Cet investissement sera le quatrième tour de table réalisé par l’entreprise depuis sa création, en 2014. Au total, Ecorobotix aura reçu l’injection de quelque 74 millions de francs. Et avec l’argent fraîchement levé, la société, qui compte 80 employés, voit loin. «C’est une étape très importante pour nous, se réjouit Aurélien Demaurex, cofondateur et directeur financier.
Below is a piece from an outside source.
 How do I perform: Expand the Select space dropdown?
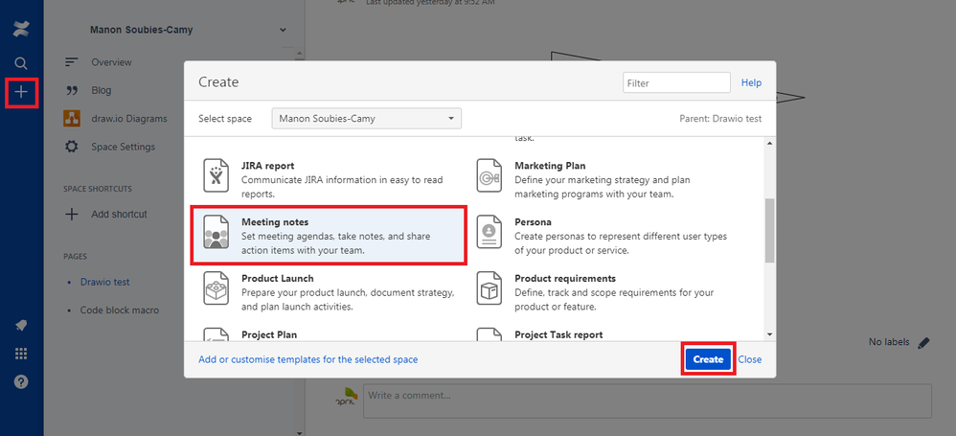click(x=366, y=119)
Nous allons désormais pouvoir nous attaquer au marché américain, avec un potentiel énorme aux Etats-Unis, au Canada, mais aussi au Brésil et en Argentine, où les possibilités de développement sont très importantes.»
Surface sextuplée
A ses débuts, Ecorobotix avait une double ambition: créer non seulement une machine capable de ne pulvériser du désherbant que sur les mauvaises herbes – permettant de diminuer de 95% la quantité de pesticide – mais aussi que cette machine soit autonome. «On s’est rendu compte que l’on était un peu trop ambitieux, en essayant de résoudre plusieurs problèmes en même temps, poursuit Aurélien Demaurex. Nous sommes parvenus à créer un tel robot. Mais le marché n’est pas encore prêt à voir des robots dans les champs. Nous avons du coup intégré notre technologie dans une machine agricole tractée, ce qui permet de sextupler la surface traitée.» Les clients finaux doivent souscrire à des abonnements annuels, comprenant le traitement d’un certain nombre de cultures (épinards, maïs, etc.).
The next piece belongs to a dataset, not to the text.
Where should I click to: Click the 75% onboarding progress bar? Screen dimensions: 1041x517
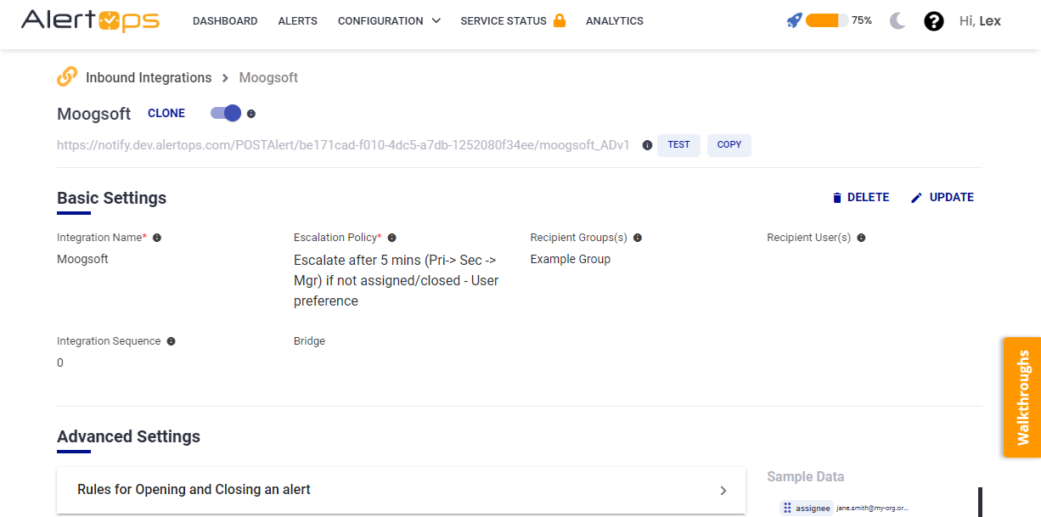tap(826, 21)
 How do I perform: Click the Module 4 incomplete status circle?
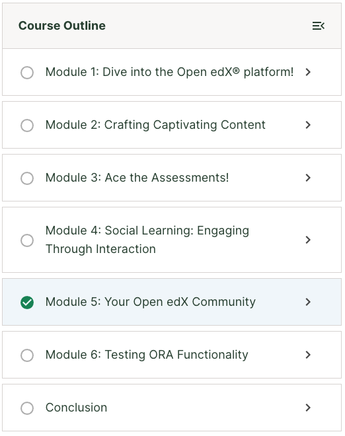click(x=27, y=240)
Aujourd’hui, les machines d’Ecorobotix sont en vente dans quinze pays européens, pour un peu plus de 100 000 francs pièce. Aurélien Demaurex l’assure, sa société profite de nouvelles tendances sur le marché agricole. «Bien sûr, il y a l’envie de très nombreux agriculteurs, par économie et par conscience écologique, d’utiliser moins de produits phytosanitaires. Et on voit apparaître un nouveau phénomène, l’agriculture dite régénératrice, qui se situe entre le bio et le traditionnel: l’idée est d’utiliser toujours de la chimie, mais un minimum.»
Conséquences de la guerre
Le cofondateur de la société ne le cache pas, les conséquences de l’invasion de l’Ukraine par la Russie, avec une explosion du prix des produits phytosanitaires et des engrais, ont dopé la demande. «Et nous sommes en train de développer notre technologie pour qu’elle permette de distribuer aussi de manière parcimonieuse des engrais, poursuit Aurélien Demaurex. A ce titre, le fait d’avoir désormais dans notre capital des acteurs de taille mondiale dans ce marché est très important.»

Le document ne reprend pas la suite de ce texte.